O cinquentenário da festa, no entanto, ficará sem celebração na magnitude que a data redonda merece – afinal, cinquenta anos não são cinco dias. Faltou apoio, queixam-se os organizadores. Ou seja, negaram aos sambistas da Bahia os parcos recursos para custear a montagem do palco, o som, a iluminação e umas poucas despesas de organização da festa,             que sempre foi realizada em praça pública, para alegria do povo baiano.
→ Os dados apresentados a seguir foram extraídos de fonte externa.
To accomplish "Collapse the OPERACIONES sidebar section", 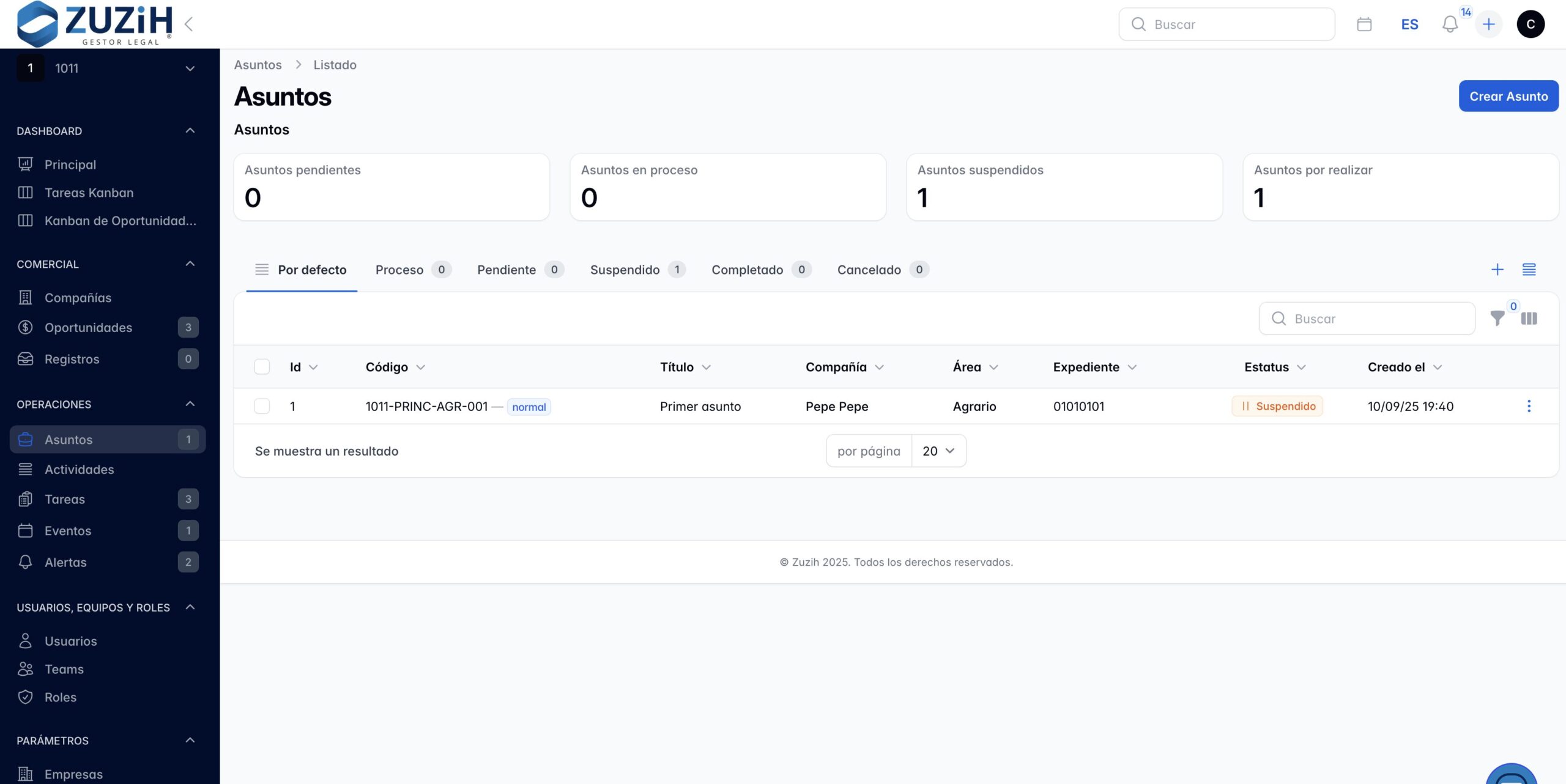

Veja bem, Dorival, filho amado de Xangô que hoje mora no Orum, não era dinheiro para pagar cachês, pois isso nunca existiu. Em todos esses anos, os cantores e músicos que se apresentaram na Noite do Samba não receberam cachês. Nem mesmo os famosos vindos de fora como Chico Buarque, Beth Carvalho, João Nogueira, Paulinho da Viola, Lecy Brandão, João Bosco, Jair Rodrigues, Ivan Lins, Alcione, Benito de Paula, Francis Hime, Elza Soares e muitos outros. No máximo, se pagavam as despesas de hospedagem, o que, convenhamos, é obrigação de anfitrião.
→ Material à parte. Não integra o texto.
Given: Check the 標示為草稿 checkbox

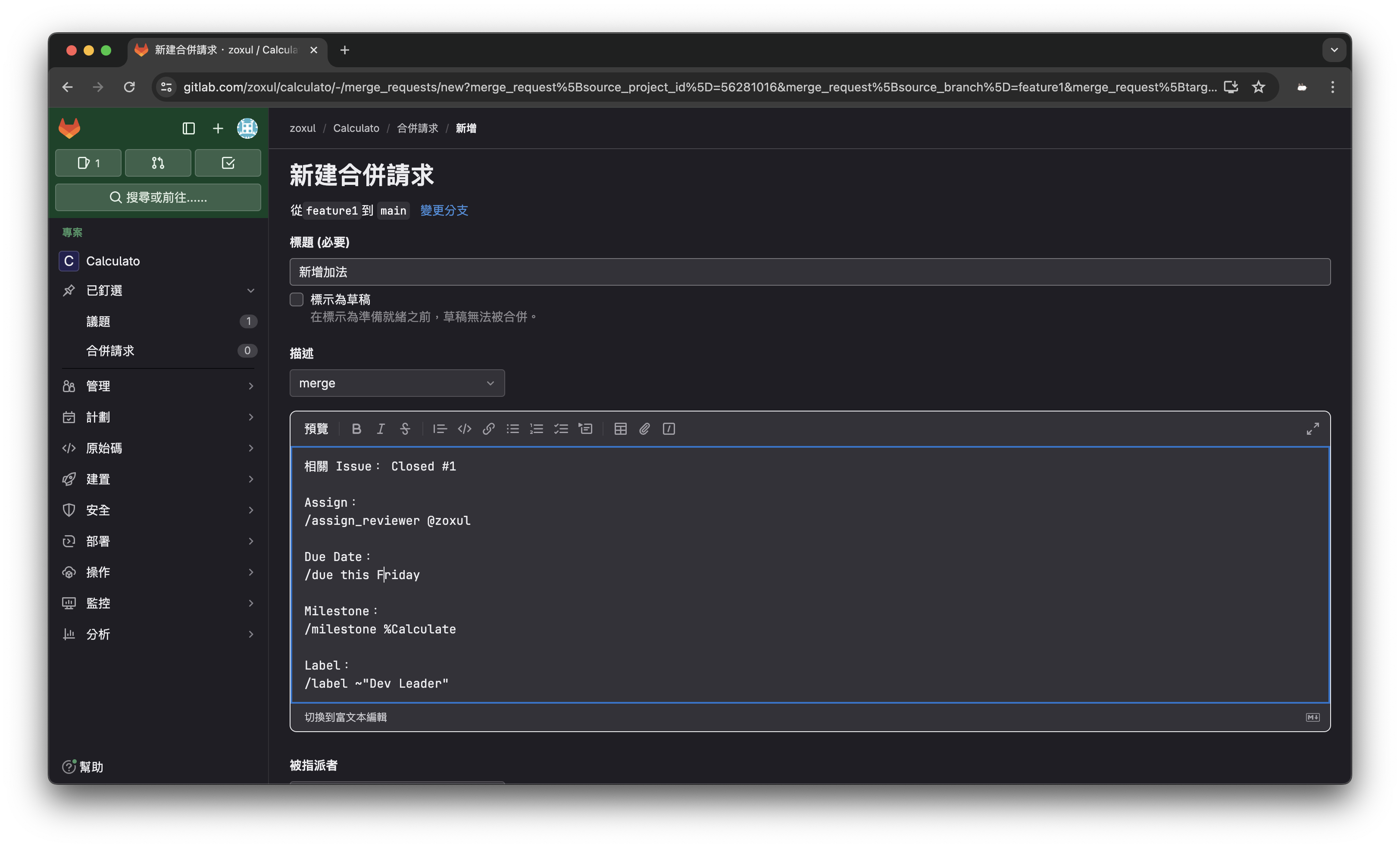Looking at the screenshot, I should pyautogui.click(x=297, y=299).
A questão é que a Noite do Samba – que por força de lei municipal deve marcar o início oficial do ciclo de festas populares da Cidade do Salvador – não é um evento qualquer. Trata-se do único palco em Salvador onde dezenas de sambistas baianos podem se apresentar para um público maior, muitas vezes maior, que o das costumeiras rodas de samba por eles animadas no restante do ano. Estamos falando de artistas como Guiga de Ogum, Verônica Dumar, Jorginho Comancheiro, Muniz do Garcia, Roque Bentenquê, Neto Bala e muitos outros que têm nessa noite a oportunidade de mostrar sua arte para um grande público.

Negar-lhes essa oportunidade é contribuir para jogar no esquecimento uma parte da cultura baiana, representada pela criação de dezenas de modestos compositores, cantores, cantoras e músicos ligados ao mais genuíno e importante gênero musical brasileiro. Triste, mas é verdade, Caymmi amado.

***

Em tempo: Pra que discutir com madame? Mesmo sem apoio, a data não passará batida: os sambistas vão se reunir na sexta-feira, 2, logo após o jogo da Seleção Brasileira, na Cantina da Lua, no Terreiro de Jesus, Centro Histórico de Salvador, para comemorar o Dia do Samba. Todos estão convidados. Viva o samba!

 

*José Carlos Teixeira é jornalista, graduado em comunicação social pela Universidade Federal da Bahia e pós-graduado em marketing político pela Universidade Católica do Salvador.